CHARACTERIZING THE ROLE OF THE TRANSCRIPTION FACTOR PLAG1 IN HUMAN HEMATOPOIETIC STEM AND PROGENITOR CELLS

Abstract

Hematopoietic stem cell (HSC) dormancy is understood as supportive of HSC function and their long-term integrity. While regulation of stress responses incurred as a result of HSC activation is recognized as important in maintaining stem cell function, little is understood of the preventative machinery present in human HSCs that may serve to resist their activation and promote HSC self-renewal. We demonstrate that the transcription factor PLAG1 is essential for long-term HSC function and when overexpressed endows a 15.6-fold enhancement in the frequency of functional HSCs in stimulatory conditions.
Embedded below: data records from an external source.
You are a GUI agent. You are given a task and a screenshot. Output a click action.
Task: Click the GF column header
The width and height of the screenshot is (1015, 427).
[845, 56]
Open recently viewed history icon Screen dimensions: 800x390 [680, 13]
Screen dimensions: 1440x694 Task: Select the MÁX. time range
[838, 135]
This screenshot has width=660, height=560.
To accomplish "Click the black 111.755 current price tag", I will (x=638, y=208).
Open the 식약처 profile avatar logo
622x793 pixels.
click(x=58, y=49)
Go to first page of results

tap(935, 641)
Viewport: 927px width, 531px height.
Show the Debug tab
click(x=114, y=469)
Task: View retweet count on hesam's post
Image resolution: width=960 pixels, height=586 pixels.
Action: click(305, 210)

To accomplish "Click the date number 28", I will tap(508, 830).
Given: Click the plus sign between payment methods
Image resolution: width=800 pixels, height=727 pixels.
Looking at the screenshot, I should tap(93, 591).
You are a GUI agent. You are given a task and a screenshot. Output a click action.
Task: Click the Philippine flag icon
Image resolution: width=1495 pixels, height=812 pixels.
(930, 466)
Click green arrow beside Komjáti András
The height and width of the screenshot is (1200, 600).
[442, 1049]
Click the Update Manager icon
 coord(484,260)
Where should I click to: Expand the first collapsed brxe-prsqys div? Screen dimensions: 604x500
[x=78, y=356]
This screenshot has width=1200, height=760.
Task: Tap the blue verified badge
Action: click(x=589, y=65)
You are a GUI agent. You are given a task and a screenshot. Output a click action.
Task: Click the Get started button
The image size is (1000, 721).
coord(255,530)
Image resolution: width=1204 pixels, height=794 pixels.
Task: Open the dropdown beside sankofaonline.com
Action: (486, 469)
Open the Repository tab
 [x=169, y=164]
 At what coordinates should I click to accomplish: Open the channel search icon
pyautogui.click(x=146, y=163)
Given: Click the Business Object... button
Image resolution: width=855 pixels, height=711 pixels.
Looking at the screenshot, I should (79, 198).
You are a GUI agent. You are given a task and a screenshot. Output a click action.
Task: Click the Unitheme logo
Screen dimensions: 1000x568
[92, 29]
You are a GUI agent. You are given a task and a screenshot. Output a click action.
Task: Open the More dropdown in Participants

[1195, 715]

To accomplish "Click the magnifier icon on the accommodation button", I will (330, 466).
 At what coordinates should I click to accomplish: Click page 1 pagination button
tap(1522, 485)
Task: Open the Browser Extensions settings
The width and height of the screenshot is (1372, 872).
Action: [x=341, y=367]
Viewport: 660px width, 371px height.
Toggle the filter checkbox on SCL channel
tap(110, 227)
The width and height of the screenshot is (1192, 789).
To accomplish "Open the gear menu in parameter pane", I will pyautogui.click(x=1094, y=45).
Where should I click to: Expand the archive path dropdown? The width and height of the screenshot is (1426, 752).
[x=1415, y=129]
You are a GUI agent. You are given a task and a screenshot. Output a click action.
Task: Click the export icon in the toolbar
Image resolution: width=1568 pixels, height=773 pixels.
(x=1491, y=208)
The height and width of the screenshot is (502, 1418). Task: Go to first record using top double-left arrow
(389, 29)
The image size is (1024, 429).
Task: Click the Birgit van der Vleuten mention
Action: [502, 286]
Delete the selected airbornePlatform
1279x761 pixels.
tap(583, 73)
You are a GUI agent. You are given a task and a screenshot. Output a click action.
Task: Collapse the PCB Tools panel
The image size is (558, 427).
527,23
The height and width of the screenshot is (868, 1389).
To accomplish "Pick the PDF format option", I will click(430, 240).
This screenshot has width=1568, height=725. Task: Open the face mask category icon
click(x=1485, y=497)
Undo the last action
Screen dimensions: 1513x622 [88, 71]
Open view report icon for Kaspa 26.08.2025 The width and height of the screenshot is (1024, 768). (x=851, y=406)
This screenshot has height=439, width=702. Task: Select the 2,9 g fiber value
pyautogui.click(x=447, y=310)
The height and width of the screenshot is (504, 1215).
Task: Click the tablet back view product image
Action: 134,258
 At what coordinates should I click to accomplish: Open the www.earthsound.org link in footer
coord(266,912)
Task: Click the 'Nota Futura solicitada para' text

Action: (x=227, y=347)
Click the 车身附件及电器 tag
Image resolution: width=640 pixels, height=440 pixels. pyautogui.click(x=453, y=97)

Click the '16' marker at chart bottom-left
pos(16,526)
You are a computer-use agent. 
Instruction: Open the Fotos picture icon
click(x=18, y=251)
Genome-wide measures of chromatin occupancy and PLAG1-directed gene expression changes combined with functional measures reveal that PLAG1 dampens protein synthesis, restrains cell growth and division, and enhances survival, with the primitive cell advantages it imparts being attenuated by addition of the potent translation activator, c-MYC. We find PLAG1 capitalizes on multiple regulatory factors to ensure protective diminished protein synthesis including 4EBP1 and translation-targeting miR-127, and does so independently of stress response signaling. Overall, our study identifies PLAG1 as an enforcer of human HSC dormancy and self-renewal through its highly context-specific regulation of protein biosynthesis, and classifies PLAG1 among a rare set of bona fide regulators of mRNA translation in these cells. Our findings showcase the importance of regulated translation control underlying human HSC physiology, its dysregulation under activating demands, and the potential if its targeting for therapeutic benefit.